PROMPT: Retype every item below character for character, keeping the original line breaks.

EXERCISE INPUTS:
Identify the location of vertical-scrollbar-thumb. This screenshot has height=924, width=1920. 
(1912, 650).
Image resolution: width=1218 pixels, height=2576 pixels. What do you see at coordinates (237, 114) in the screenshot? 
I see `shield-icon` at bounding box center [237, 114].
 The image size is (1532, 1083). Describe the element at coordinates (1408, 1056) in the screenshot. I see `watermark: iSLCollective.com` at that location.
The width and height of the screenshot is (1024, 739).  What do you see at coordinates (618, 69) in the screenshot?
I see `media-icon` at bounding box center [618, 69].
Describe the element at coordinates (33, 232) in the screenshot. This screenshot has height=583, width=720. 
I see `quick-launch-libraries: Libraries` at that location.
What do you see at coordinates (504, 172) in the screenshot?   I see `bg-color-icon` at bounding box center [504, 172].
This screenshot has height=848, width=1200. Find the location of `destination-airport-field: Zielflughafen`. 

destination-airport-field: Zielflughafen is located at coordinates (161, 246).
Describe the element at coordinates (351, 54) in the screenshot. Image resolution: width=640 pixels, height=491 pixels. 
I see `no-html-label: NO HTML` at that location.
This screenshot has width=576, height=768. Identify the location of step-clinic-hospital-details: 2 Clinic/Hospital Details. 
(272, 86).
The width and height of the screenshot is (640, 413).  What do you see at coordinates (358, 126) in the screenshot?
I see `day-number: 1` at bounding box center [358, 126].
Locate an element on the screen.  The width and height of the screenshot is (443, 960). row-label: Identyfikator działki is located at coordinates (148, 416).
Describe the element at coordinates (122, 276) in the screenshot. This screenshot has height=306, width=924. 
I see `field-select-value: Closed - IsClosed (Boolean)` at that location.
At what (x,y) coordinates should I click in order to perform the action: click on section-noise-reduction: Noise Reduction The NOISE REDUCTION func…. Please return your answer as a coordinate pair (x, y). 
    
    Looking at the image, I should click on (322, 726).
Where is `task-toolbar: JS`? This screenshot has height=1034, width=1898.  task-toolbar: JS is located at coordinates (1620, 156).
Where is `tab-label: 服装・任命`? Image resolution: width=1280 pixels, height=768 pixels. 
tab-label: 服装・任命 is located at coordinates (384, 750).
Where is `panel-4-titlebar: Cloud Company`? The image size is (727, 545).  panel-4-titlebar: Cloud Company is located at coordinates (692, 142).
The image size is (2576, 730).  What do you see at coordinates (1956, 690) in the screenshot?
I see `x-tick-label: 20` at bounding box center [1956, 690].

ANSWER TO THE EXERCISE:
Identify the location of vertical-scrollbar-thumb. This screenshot has height=924, width=1920. 
(1912, 650).
Image resolution: width=1218 pixels, height=2576 pixels. What do you see at coordinates (237, 114) in the screenshot? 
I see `shield-icon` at bounding box center [237, 114].
 The image size is (1532, 1083). Describe the element at coordinates (1408, 1056) in the screenshot. I see `watermark: iSLCollective.com` at that location.
The width and height of the screenshot is (1024, 739).  What do you see at coordinates (618, 69) in the screenshot?
I see `media-icon` at bounding box center [618, 69].
Describe the element at coordinates (33, 232) in the screenshot. This screenshot has height=583, width=720. 
I see `quick-launch-libraries: Libraries` at that location.
What do you see at coordinates (504, 172) in the screenshot?   I see `bg-color-icon` at bounding box center [504, 172].
This screenshot has height=848, width=1200. Find the location of `destination-airport-field: Zielflughafen`. 

destination-airport-field: Zielflughafen is located at coordinates (161, 246).
Describe the element at coordinates (351, 54) in the screenshot. Image resolution: width=640 pixels, height=491 pixels. 
I see `no-html-label: NO HTML` at that location.
This screenshot has width=576, height=768. Identify the location of step-clinic-hospital-details: 2 Clinic/Hospital Details. 
(272, 86).
The width and height of the screenshot is (640, 413).  What do you see at coordinates (358, 126) in the screenshot?
I see `day-number: 1` at bounding box center [358, 126].
Locate an element on the screen.  The width and height of the screenshot is (443, 960). row-label: Identyfikator działki is located at coordinates (148, 416).
Describe the element at coordinates (122, 276) in the screenshot. This screenshot has height=306, width=924. 
I see `field-select-value: Closed - IsClosed (Boolean)` at that location.
At what (x,y) coordinates should I click in order to perform the action: click on section-noise-reduction: Noise Reduction The NOISE REDUCTION func…. Please return your answer as a coordinate pair (x, y). 
    
    Looking at the image, I should click on (322, 726).
Where is `task-toolbar: JS`? This screenshot has height=1034, width=1898.  task-toolbar: JS is located at coordinates (1620, 156).
Where is `tab-label: 服装・任命`? Image resolution: width=1280 pixels, height=768 pixels. 
tab-label: 服装・任命 is located at coordinates (384, 750).
Where is `panel-4-titlebar: Cloud Company`? The image size is (727, 545).  panel-4-titlebar: Cloud Company is located at coordinates (692, 142).
The image size is (2576, 730).  What do you see at coordinates (1956, 690) in the screenshot?
I see `x-tick-label: 20` at bounding box center [1956, 690].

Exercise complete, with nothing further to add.